PLEASE remember, all this I say as a total amateur in RDI, in stage 2 only, I'm the furthest thing from an expert. These are my impressions of what all the verbiage means, while trying to make gains in these very areas myself. You already 'do RDI' way better than me if you are nt, you are just not consciously aware of it.
tgrimes
10-02-2007, 02:53 AM
Okay, you just reminded me of something, my older son has been cooking a lot lately because his grandma brought over a japanese cookbook, but I have to keep pointing out to him, "don't forget, figure out which you should start on first" Like if he is making rice and a vegetable with the meat, he needs to figure out what to do first (without me standing over him and telling him)
So everytime he tries so hard to plan it out, and every time so far, the meat is done way before he even starts boiling the water for the rice, or he forgets to cook the vegetable.
Is that kind of like not knowing what to do at what moment, or is that just a sequencing problem or something.
milivica
10-02-2007, 03:10 AM
Yeah, sounds like sequencing, and timing, and just stuff that requires more practice like any person new to cooking entire meals. You can practice and learn and be taught all you described he was struggling with, you cannot be taught ongoing appraisal as a skill, you can 'gain' that ability, but can't memorize it. I'll have to think of better analogies or examples tomorrow.
Grrrrr, mad at myself, I swore I'd be asleep by 11.
HA! Ongoing appraisal...I am super tired, I have to get up early tomorrow, ongoing appraisal is why I realize getting sleep is more important than being online - unfortunately lack of self discipline keeps me here, hee hee. It's not enough to have ongoing appraisal without self discipline (in this case). If my ongoing appraisal were 'perfect', lack of self discipline would sort of trump it....see by that example, how lacking those 5 milestones trump so many things for autistics? And when you develop those deficits, it improves everything other attribute a person has. You know I'm tired, so this is the best I got at the moment...ongoing appraisal without self discipline at times, is like having the biggest penis in the world but living on a deserted island, what good does it do you?
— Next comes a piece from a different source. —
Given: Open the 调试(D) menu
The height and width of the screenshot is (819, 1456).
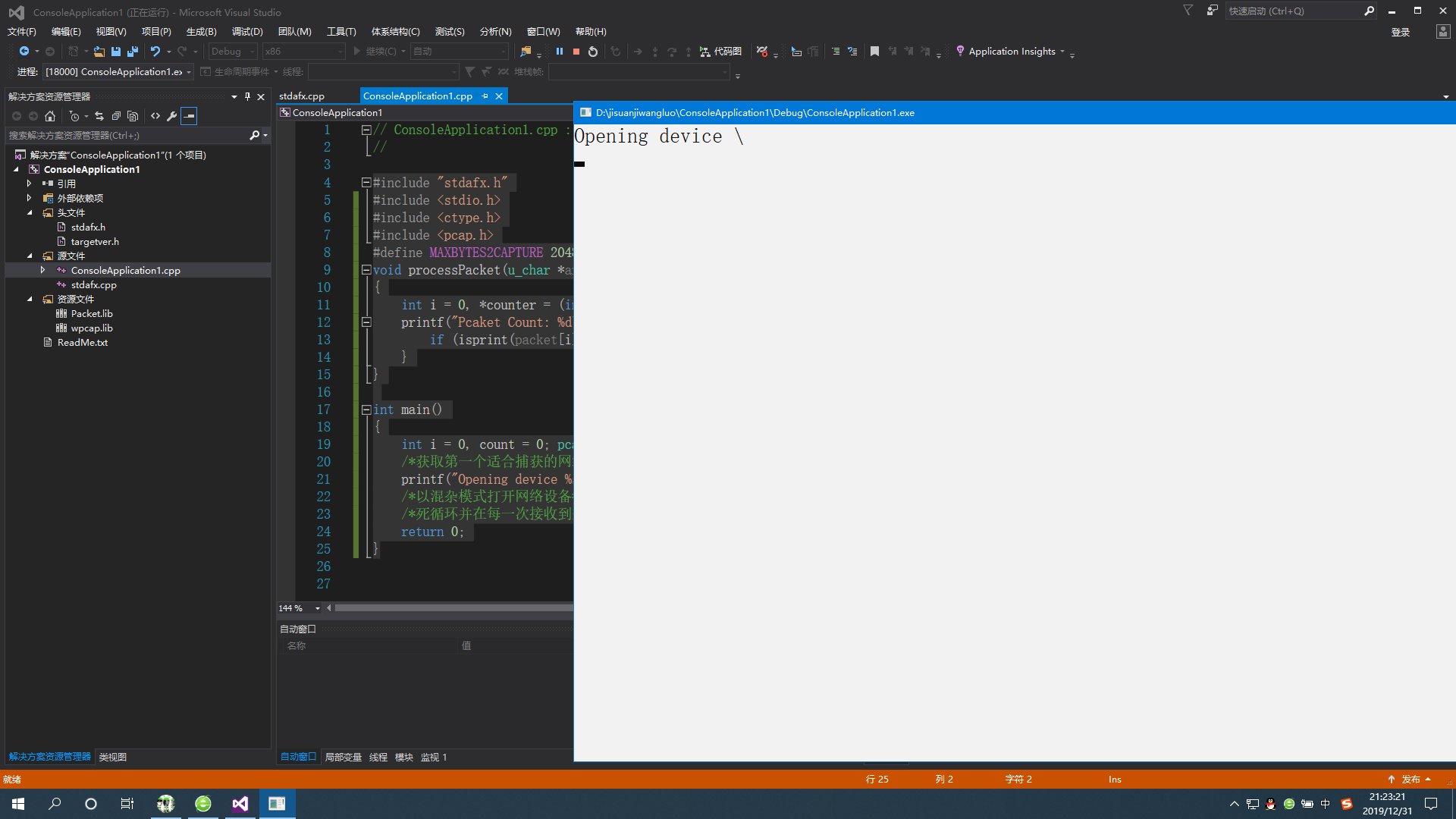Looking at the screenshot, I should [246, 31].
Think of all the many gifts and skills and attributes all of our children have, what good does it do if there are on a deserted island when it comes to ongoing appraisal, flexible thinking, self awareness, etc.... RDI starts to put down other islands, between your kid and the mainland, more an more, till he can go back and forth and so can others. Neurologically speaking, so you see my analogy?
So, there's ongoing appraisal, yes, but it is interconnected to so many other things, it's hard to separate without learning to, which, is what I'm trying to do in RDI (booM boom booM boom booM boom).